The matter proceeded to a hearing. Unverferth’s chief financial officer,

Sandra Klear, acknowledged Van Mill had worked as an independent contractor

of Unverferth—under the company name Van Mill Farms—“for quite some time.”

Unverferth paid Van Mill Farms to build pallets, remove snow, and landscape.3 In

March 2022, Van Mill Farms “changed names” to Hill Top Industries. The parties

agreed that during the garnishment period of August 1 through November 9,

2022,4 Unverferth paid Hill Top Industries $121,299.79.

Unverferth maintained, however, because it had “never paid Mashon Van

Mill directly,” it was not indebted to Van Mill, and so it was not liable to Green Belt

pursuant to the garnishment.5 Unverferth further argued, even if the court

determined it was liable under the garnishment because “Mashon Van Mill acts as

an independent contractor,” Unverferth “would only be limited to the ten percent

withholding of the $121,[299.79].” See Iowa Code § 642.21(1)(e) (entitling

garnishment of “not more than ten percent of an employee’s expected earnings”

for “[e]mployees with expected earnings of fifty thousand dollars or more”).

3 Klear testified Van Mill was employed by Unverferth “from 2006 to maybe 2008.”

Since then, Van Mill “has been an independent contractor with Unverferth”— initially as Van Mill Farms, and since March 2022, as Hill Top Industries. 4 Green Belt served the notice of garnishment on Unverferth on August 1, 2022.

The notice stated in part, “Garnishment is effective immediately upon service and should continue until the expiration date of: 11/09/2022.” 5 As Klear testified, “[W]e had paid Van Mill Farms in the past; but Unverferth was

not aware that you could even garnish an independent contractor . . . .” 4

Ultimately, the district court found “Van Mill was an independent contractor

of Unverferth,” and the money “paid by Unverferth to Mashon Van Mill/Hilltop

Farms/Van Mill Farms was subject to garnishment.” But the court concluded the

garnishment was “limited to the garnishment period and was subject to state and

federal statutory constraints on wage garnishment,” including Iowa Code section

642.21(1)(e). The court concluded Green Belt was “entitled to $12,129.98 plus

interest at the statutory rate from November 9, 2022.”

Green Belt filed a motion to enlarge, asserting Unverferth was not entitled

to an exemption under section 642.21(1)(e) because “the burden of proof of an

exemption is on the person claiming it” and Van Mill “did not claim an exemption.”

Green Belt further argued “the record does not contain substantial evidence to

support the finding that [the] garnishment amount was for ‘personal services’” to

entitle “Unverferth [to] a reduction of judgment to 10% of that amount.” See Iowa

Code § 642.21(3)(a) (defining “earnings” for the purpose of section 642.21 to

“mean[] compensation paid or payable for personal services”).
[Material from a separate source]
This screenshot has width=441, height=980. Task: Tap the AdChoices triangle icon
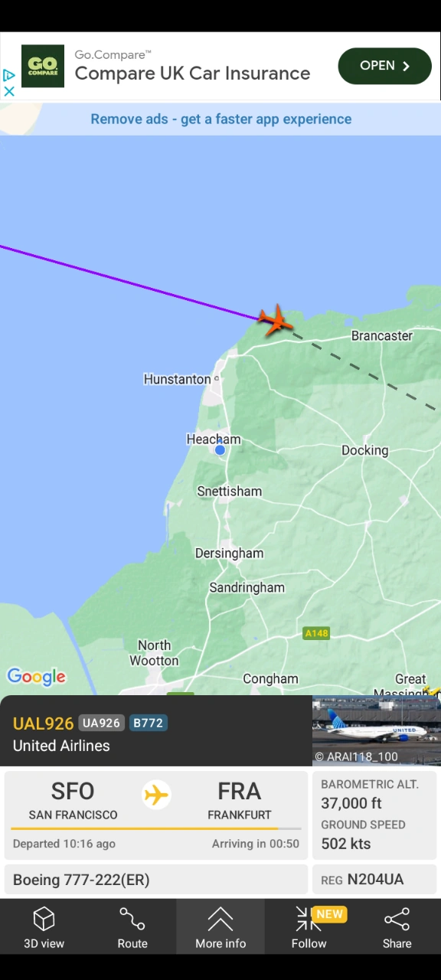pyautogui.click(x=9, y=76)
The district court

denied the motion. Green Belt appeals.

II. Standard of Review

“Appellate review of garnishment proceedings is for legal error.” L.F. Noll,

Inc. v. Premiere Bus. Sols., LLC, 988 N.W.2d 430, 433 (Iowa Ct. App. 2022). “The

district court’s findings of fact are binding upon us if those findings are supported

by substantial evidence. However, we are not bound by the district court’s legal

conclusions, and we may inquire into whether the district court’s ultimate

conclusions were materially affected by improper conclusions of law.” Ellefson v.
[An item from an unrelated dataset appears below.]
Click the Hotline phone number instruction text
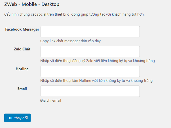This screenshot has width=171, height=128. point(96,81)
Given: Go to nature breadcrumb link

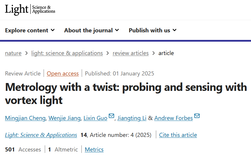Looking at the screenshot, I should (13, 53).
Centech Corp., 606 N.W.2d 324, 330 (Iowa 2000) (internal citation omitted). 5

III. Discussion

On appeal, Green Belt challenges the district court’s application of the

exemption in Iowa Code section 642.21(1)(e). Green Belt claims: “(1) Unverferth

does not have standing to assert a personal exemption of Mashon Van Mill, (2) the

claimed exemption does not apply to independent contractor relationships, and

(3) if Unverferth did have standing, Unverferth failed to prove the applicability of

the exemption.” In short, Green Belt claims the court erred by failing to enter

judgment on the full amount of Van Mill’s earnings during the garnishment period—

$121,299.79.

Iowa Code section 642.21(1)(e) states:

The disposable earnings of an individual are exempt from garnishment to the extent provided by the federal Consumer Credit Protection Act, Tit. III, 15 U.S.C. § 1671—1677 (1982).